Available data:

= = = = =

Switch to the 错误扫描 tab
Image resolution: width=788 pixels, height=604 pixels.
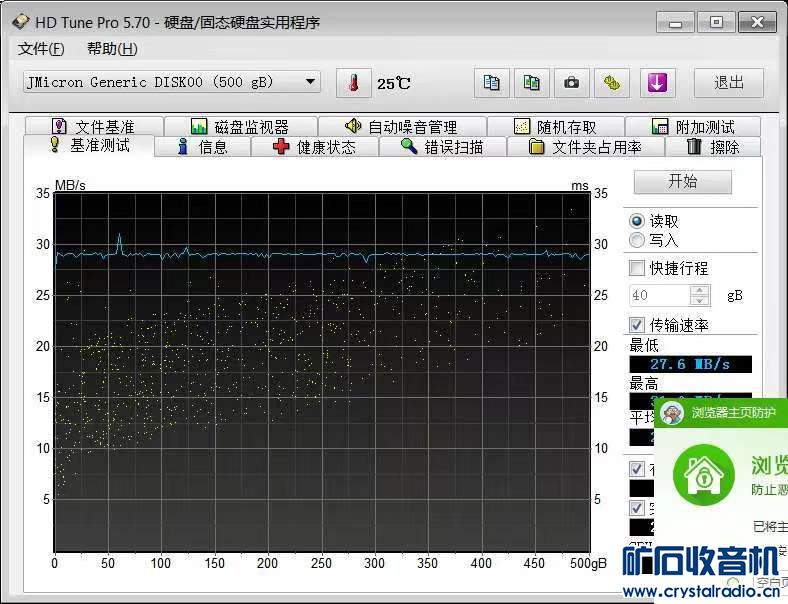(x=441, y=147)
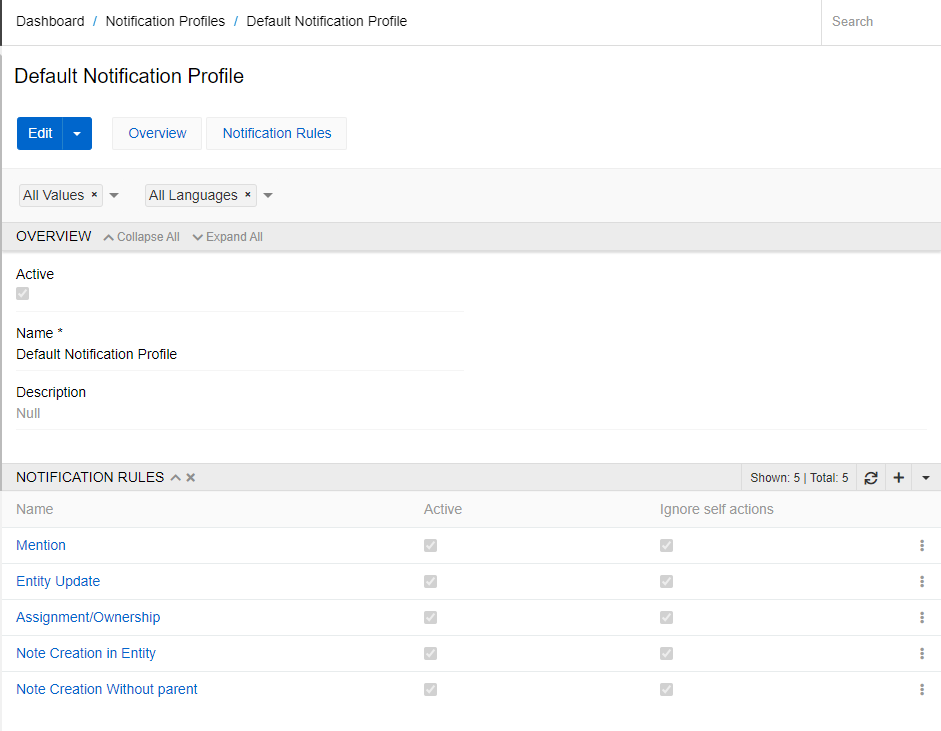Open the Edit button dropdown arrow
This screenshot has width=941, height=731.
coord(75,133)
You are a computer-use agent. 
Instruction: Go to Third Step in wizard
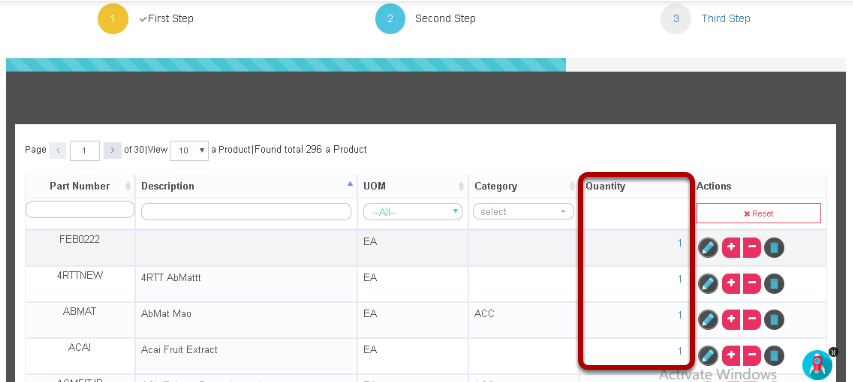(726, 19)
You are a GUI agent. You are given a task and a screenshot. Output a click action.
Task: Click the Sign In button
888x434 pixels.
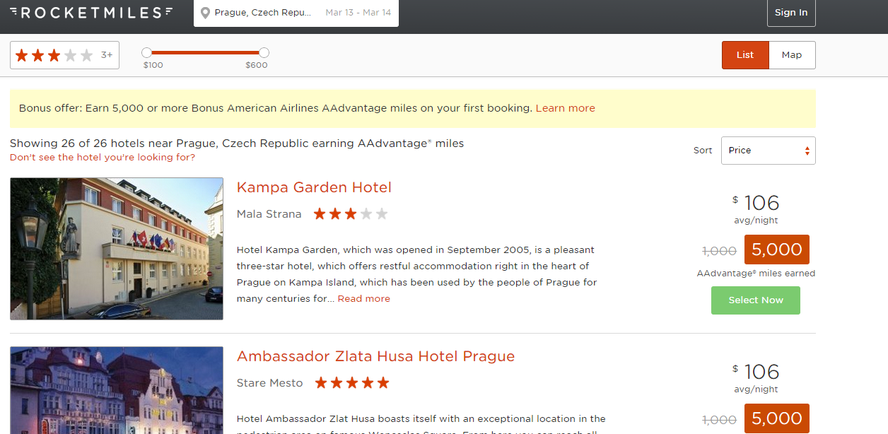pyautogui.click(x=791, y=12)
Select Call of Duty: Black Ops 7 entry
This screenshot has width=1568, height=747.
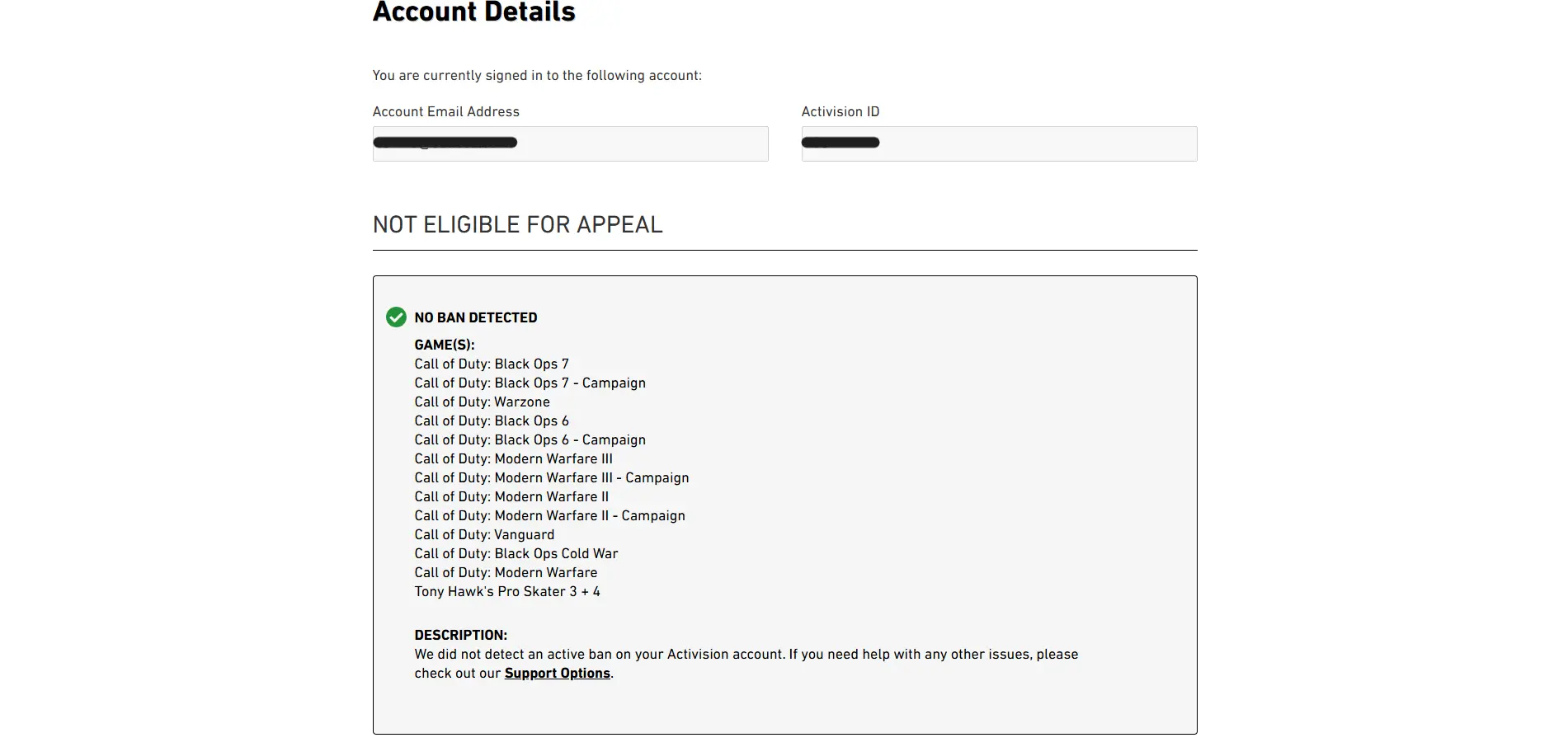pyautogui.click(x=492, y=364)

= = = = =

Work instructions:
Please reproduce the lines above word for word, leaving out the pictures.

Result for this task:
Switch to the 错误扫描 tab
Image resolution: width=788 pixels, height=604 pixels.
(x=441, y=147)
Open the Edit button dropdown arrow
This screenshot has width=941, height=731.
coord(75,133)
You are a computer-use agent. 
Instruction: Go to Third Step in wizard
(726, 19)
You are a GUI agent. You are given a task and a screenshot. Output a click action.
Task: Click the Sign In button
888x434 pixels.
pyautogui.click(x=791, y=12)
Select Call of Duty: Black Ops 7 entry
This screenshot has width=1568, height=747.
pyautogui.click(x=492, y=364)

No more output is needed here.